After Mike Clevinger signed a one-year contract with the Chicago White Sox this winter, a report from The Athletic stated that MLB opened up an investigation regarding the starting pitcher.
Specifically, the mother of his young daughter made allegations of domestic violence and child abuse. Even with the investigation ongoing, the White Sox allowed Clevinger to participate in spring training ahead of the upcoming season.
On Sunday, MLB released a statement noting that they have completed their investigation, and determined that Clevinger will not be suspended for this incident, “barring the receipt of any new information or evidence.”
Additionally, the statement announced that Clevinger “voluntarily agreed to submit to evaluations by the joint treatment boards,” and “to comply with any of the board’s recommendations.”
MLB opts against disciplining Mike Clevinger over domestic violence allegations
Clevinger released a statement through the MLB Player’s Association on Sunday, saying that he was “pleased” that the investigation closed and that he “had nothing to hide and cooperated fully with MLB.”
"“This situation has been stressful for my family, and I thank them for their strength and support,” said Clevinger. “I asked everyone to not to rush to judgment until MLB’s investigation has concluded, and I appreciate everyone who had faith in me, including the White Sox organization and my teammates. I am looking forward to the 2023 season and helping the White Sox win a championship this year.”"

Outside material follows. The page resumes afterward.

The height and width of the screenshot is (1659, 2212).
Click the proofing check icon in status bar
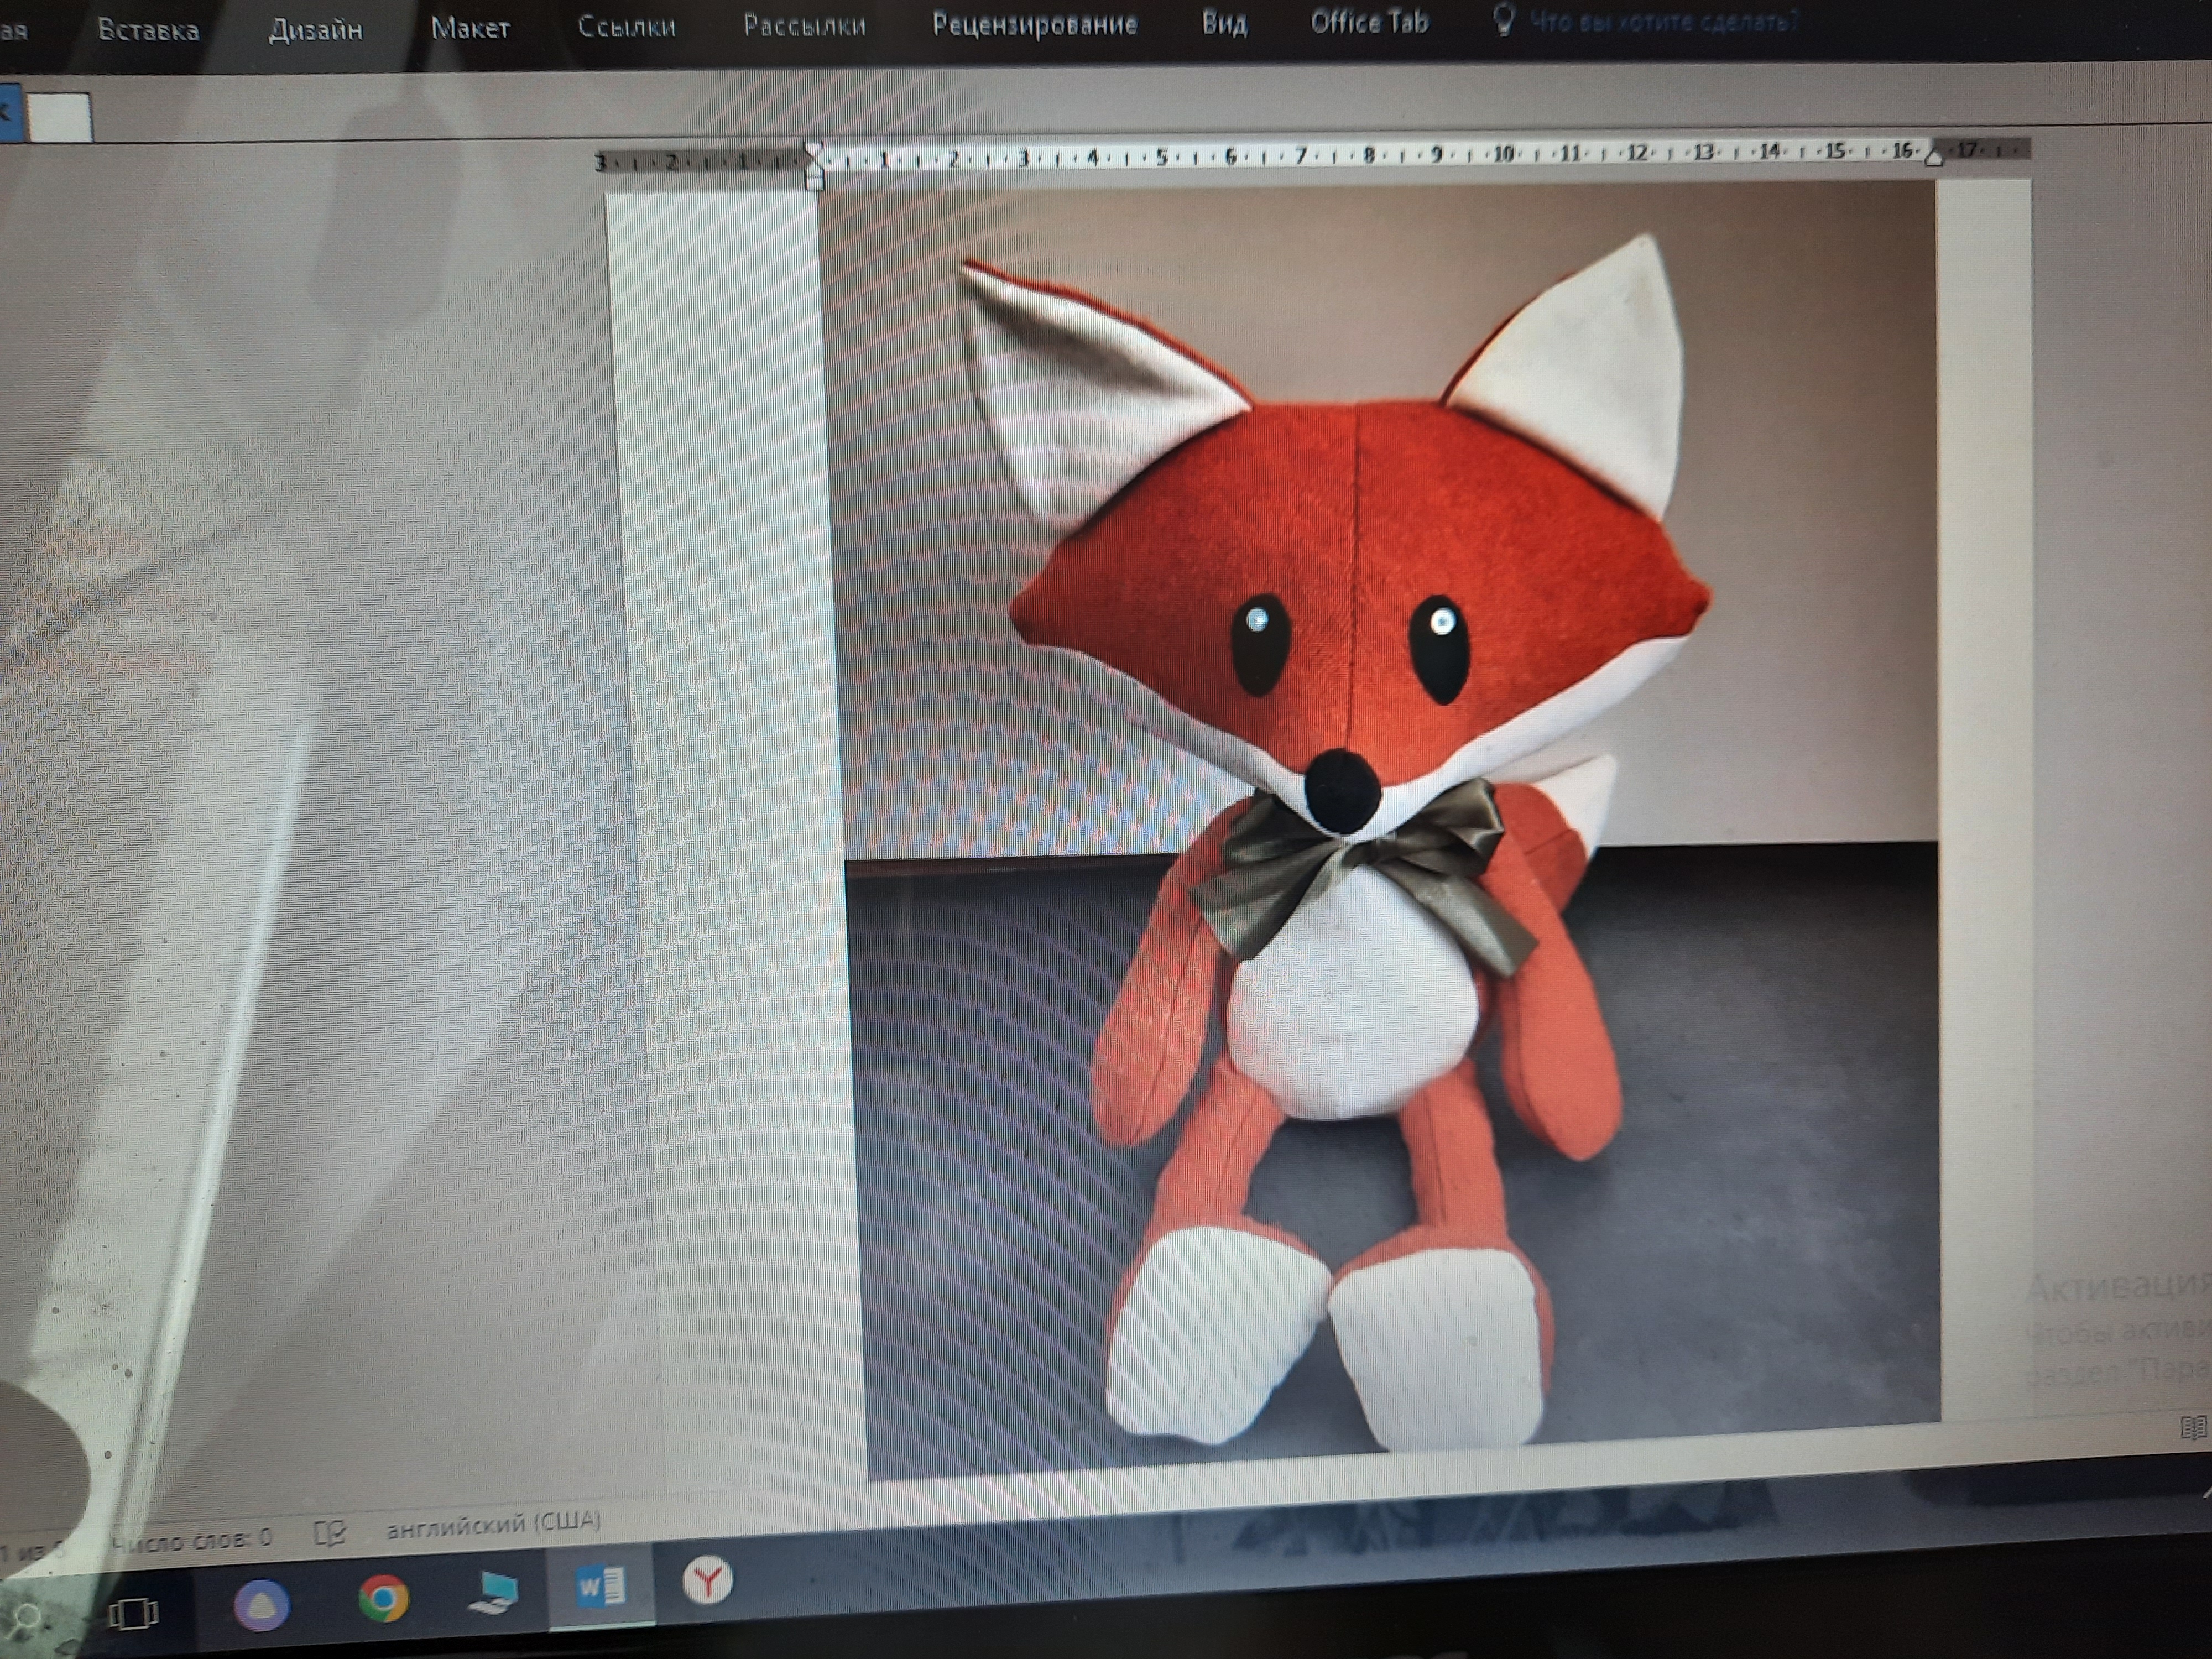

Olivia Finestead, the mother of Clevinger’s child, alleged that there were incidents of physical, verbal, and emotional abuse. Last June, Finestead alleged that the pitcher choked her and in a separate incident weeks later, slapped her in a hotel room and threw used chewing tobacco on their child.
MLB said in their statement that they interviewed Clevinger, Finestead, and 15 others in their investigation and reviewed “available documents, such as thousands of electronic communication records.” Additionally, they will “make support services available to Clevinger, his family, and other individuals involved in the investigation.”